With a $36,000 grant from the Edyth Bush Charitable Foundation, Limbitless secured the final funding needed to renovate a mixed purpose facility to accommodate production, patient visits and fittings, and increased student design participation. The new lab space will also provide a one-of-a-kind secure arm delivery and assessment room that will give bionic kids and their families a dedicated location to work with healthcare professionals in private.
Renovation and installation of the new facility is scheduled to be complete by the end of Summer 2021.
For more information:
Delivering Good
Delivering Good unites retailers, manufacturers, funders and individuals to provide people impacted by poverty and tragedy with new merchandise, effectively distributed through a network of agency partners to offer hope, dignity and self-esteem to at-risk children, families and individuals.
The Edyth Bush Charitable Foundation’s $75,000 grant to Delivering Good in FY 2020 was leveraged to bring more than $2.7 million worth of brand name products into Central Florida homes, made even more impactful due to the shutdowns and unavailability of deliverable goods during the pandemic of 2020.
During the COVID-19 pandemic, the ability to respond to community partners and at-need populations have at times turned the crisis into unexpected opportunity for more effective assistance.
For more information:
The Winter Park Public Library
The Winter Park Public Library is writing a new chapter in the educational and cultural life of the City with the building of a 21st century, state-of-the-art library facility. This oldest public library in Central Florida was selected by the Aspen Institute as one of five libraries across the country to engage in dialogues advancing new thinking about the role of public libraries in the future.

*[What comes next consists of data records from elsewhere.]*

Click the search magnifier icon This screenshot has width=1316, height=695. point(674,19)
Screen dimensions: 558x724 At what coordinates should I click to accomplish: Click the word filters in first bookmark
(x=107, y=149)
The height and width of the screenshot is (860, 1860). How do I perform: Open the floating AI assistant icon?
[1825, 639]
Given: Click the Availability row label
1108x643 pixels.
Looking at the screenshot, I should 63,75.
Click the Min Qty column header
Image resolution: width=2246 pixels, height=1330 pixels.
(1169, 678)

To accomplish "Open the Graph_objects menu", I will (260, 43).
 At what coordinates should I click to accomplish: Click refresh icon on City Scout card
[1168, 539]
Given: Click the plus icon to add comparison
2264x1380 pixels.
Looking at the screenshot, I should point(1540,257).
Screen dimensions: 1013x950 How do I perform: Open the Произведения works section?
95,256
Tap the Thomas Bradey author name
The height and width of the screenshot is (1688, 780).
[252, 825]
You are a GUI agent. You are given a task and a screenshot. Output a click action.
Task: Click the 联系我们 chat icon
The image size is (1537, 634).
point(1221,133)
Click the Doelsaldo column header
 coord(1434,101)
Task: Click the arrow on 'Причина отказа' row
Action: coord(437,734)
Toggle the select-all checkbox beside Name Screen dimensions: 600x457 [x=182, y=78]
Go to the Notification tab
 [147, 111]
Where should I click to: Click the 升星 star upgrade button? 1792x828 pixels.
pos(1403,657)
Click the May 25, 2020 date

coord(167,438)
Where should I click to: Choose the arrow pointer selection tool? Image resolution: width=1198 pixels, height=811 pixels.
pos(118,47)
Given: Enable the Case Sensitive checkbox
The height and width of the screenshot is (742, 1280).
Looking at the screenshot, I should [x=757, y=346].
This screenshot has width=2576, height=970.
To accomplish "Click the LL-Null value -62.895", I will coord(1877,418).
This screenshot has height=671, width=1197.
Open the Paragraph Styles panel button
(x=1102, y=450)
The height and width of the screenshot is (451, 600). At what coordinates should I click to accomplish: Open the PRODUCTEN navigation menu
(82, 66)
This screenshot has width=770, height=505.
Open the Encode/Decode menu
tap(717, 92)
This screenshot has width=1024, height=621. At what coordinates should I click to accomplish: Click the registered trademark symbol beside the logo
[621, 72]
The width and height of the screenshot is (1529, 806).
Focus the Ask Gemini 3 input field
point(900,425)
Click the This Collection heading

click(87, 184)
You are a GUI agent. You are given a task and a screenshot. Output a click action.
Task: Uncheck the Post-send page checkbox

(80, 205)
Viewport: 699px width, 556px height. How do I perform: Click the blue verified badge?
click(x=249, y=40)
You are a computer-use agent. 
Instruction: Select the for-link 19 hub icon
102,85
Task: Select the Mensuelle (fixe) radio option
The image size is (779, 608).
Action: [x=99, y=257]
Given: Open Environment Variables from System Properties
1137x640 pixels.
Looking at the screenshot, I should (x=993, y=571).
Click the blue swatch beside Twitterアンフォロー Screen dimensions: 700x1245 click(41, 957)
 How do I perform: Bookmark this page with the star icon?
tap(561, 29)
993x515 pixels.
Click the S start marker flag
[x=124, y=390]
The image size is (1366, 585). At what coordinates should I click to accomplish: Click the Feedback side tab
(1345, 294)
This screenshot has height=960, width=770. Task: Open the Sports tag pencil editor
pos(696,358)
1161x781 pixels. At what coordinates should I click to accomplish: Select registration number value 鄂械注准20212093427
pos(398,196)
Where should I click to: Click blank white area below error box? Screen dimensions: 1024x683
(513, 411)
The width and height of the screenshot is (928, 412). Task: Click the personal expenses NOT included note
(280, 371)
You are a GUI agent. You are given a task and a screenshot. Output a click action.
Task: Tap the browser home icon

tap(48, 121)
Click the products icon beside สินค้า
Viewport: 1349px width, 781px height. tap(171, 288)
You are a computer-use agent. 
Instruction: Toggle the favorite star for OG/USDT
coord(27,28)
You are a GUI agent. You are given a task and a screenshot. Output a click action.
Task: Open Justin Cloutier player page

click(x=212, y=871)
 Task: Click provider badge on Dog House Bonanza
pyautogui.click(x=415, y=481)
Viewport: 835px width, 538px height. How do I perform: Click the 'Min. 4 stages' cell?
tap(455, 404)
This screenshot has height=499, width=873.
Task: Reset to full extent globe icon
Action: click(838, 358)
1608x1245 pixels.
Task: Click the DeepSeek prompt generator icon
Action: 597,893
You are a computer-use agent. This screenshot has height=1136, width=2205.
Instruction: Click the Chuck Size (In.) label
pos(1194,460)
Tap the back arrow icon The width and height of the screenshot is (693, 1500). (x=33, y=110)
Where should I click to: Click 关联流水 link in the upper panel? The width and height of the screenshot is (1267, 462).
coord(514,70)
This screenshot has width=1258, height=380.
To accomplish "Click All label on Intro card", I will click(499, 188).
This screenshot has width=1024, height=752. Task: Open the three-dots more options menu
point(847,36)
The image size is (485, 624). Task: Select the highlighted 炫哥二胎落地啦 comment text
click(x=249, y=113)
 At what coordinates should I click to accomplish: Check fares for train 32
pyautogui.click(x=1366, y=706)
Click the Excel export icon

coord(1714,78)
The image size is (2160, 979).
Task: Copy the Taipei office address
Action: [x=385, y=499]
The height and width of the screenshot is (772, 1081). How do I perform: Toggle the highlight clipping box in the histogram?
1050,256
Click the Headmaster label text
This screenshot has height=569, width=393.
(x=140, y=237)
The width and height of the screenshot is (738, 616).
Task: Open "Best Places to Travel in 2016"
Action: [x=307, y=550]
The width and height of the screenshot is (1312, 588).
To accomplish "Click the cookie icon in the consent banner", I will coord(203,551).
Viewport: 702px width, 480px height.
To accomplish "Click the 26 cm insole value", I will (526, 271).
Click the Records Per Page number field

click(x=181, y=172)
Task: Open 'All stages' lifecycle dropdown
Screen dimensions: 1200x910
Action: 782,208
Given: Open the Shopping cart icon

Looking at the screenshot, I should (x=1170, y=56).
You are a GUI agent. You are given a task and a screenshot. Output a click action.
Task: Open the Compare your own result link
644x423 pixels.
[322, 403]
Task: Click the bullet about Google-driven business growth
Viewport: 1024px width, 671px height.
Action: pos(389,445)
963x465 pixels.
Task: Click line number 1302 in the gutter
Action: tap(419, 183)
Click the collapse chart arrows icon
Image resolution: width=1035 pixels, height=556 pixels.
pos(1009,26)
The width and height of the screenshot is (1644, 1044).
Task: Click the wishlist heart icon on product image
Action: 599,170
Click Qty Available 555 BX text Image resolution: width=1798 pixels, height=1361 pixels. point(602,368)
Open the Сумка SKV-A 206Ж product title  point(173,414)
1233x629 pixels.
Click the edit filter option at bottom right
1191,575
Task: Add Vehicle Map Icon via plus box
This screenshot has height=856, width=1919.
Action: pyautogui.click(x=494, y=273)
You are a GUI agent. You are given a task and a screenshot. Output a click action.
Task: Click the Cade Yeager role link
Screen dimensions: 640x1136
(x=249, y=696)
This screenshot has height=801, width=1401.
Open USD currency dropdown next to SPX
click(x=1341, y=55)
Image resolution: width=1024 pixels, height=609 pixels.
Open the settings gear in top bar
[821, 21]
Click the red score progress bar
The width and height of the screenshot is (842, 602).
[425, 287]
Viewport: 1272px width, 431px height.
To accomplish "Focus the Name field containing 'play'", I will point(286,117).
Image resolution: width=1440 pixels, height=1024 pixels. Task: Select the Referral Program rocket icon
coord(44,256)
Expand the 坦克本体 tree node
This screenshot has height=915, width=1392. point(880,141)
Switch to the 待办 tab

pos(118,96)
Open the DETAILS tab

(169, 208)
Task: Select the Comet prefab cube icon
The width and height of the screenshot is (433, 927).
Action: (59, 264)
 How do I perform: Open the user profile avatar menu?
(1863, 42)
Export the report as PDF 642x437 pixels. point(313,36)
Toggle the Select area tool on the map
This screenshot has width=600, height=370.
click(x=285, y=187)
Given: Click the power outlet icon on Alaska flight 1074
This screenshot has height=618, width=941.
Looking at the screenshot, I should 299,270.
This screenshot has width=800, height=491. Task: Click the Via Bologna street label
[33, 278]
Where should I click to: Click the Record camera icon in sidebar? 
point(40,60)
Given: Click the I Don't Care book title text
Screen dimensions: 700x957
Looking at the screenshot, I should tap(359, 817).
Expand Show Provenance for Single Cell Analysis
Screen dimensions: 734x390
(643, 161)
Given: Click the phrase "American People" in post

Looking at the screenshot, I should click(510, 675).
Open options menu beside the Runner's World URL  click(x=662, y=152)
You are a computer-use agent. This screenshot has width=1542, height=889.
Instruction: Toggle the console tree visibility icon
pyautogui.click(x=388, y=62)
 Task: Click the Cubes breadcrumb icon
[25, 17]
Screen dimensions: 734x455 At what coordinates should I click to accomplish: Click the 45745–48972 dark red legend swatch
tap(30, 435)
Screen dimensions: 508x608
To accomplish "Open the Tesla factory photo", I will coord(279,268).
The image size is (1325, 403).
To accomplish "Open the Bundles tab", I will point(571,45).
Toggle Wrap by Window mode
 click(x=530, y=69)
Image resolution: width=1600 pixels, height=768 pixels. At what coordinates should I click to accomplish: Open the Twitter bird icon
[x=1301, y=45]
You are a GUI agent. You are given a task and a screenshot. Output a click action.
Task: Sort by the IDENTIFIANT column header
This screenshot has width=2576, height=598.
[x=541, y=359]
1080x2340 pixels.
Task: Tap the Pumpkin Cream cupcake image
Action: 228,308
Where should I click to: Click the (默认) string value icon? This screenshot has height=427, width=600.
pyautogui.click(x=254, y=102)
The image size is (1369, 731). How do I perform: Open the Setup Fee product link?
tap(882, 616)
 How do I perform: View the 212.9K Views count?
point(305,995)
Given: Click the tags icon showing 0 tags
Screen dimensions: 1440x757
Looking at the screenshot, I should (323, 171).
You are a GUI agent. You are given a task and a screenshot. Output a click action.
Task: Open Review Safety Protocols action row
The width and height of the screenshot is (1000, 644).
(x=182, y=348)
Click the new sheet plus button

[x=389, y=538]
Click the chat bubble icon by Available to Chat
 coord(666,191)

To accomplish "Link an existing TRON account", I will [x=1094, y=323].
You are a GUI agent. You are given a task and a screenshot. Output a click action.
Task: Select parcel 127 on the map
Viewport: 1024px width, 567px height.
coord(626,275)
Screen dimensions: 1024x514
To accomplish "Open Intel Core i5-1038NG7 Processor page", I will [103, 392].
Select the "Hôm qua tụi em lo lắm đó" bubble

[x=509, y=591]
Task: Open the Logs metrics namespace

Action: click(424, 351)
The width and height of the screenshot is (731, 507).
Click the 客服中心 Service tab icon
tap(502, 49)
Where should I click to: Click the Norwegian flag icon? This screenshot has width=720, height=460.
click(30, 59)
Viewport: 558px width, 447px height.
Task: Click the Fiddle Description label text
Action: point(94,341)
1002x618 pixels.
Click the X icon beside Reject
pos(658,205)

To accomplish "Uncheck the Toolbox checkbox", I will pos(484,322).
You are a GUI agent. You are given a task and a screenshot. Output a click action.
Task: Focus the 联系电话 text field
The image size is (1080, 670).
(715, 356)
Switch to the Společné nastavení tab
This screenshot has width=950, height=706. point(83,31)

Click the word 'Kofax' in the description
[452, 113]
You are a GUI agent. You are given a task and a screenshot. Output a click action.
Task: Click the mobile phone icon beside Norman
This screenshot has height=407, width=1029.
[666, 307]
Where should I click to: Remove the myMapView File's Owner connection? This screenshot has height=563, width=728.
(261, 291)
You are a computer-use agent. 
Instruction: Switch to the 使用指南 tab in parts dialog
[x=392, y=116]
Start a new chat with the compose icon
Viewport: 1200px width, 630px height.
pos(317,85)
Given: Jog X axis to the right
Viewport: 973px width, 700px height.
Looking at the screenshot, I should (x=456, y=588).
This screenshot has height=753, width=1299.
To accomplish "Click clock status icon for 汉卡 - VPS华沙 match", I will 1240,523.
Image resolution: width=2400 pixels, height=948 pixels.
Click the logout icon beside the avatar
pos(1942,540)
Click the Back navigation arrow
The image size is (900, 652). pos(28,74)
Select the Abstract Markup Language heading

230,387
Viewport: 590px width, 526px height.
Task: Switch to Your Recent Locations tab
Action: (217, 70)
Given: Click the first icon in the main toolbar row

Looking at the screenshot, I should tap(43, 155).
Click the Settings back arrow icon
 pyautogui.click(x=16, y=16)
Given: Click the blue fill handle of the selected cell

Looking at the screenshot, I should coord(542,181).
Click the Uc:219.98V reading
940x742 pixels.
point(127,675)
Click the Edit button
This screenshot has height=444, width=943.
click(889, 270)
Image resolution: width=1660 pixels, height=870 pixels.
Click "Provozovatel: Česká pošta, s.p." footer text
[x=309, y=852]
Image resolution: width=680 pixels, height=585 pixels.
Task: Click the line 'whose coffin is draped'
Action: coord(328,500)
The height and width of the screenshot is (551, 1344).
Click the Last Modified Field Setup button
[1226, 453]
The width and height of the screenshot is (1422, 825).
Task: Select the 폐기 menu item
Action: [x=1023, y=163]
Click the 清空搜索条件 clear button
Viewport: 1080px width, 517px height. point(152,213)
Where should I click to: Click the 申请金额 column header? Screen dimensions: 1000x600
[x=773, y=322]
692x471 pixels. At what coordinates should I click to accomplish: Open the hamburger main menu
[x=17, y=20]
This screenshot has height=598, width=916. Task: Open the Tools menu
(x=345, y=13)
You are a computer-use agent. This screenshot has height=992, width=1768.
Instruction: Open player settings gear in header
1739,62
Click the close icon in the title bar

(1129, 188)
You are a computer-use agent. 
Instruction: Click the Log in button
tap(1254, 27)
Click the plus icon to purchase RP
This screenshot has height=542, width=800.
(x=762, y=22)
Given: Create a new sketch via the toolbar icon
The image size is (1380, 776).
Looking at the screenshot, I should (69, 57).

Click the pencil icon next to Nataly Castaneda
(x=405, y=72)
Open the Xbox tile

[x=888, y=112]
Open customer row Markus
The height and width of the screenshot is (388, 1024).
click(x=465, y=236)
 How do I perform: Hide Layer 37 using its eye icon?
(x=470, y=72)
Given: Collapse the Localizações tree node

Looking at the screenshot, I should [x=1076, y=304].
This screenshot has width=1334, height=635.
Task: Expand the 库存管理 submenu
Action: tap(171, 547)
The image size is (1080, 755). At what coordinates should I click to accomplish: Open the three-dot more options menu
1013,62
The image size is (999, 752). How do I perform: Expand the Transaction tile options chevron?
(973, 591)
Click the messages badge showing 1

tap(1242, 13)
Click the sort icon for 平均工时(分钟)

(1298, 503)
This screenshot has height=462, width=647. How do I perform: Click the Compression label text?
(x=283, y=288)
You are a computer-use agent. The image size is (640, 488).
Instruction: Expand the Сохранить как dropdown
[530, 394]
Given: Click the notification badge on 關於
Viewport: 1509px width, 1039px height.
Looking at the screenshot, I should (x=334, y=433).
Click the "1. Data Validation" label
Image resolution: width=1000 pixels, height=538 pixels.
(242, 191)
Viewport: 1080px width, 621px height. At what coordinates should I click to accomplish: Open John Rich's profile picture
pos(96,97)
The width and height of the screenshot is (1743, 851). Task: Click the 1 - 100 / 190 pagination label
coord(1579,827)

The Aspen Dialogue fueled the planning phase for the new building and helped attract one of the world’s most influential architects to design it. Sir David Adjaye, who is perhaps best known in the United States for his design of the National Museum of African American History and Culture on the National Mall, has been working with library and city leaders for the past two years in preparation for the new library, which will be part of The Canopy project in Martin Luther King Jr. Park.
The Edyth Bush Charitable Foundation committed the first and largest grant to date for the new library. The library board is leveraging this $750,000 matching grant to fulfill its commitment toward building the “Library of the Future” for the residents of Winter Park.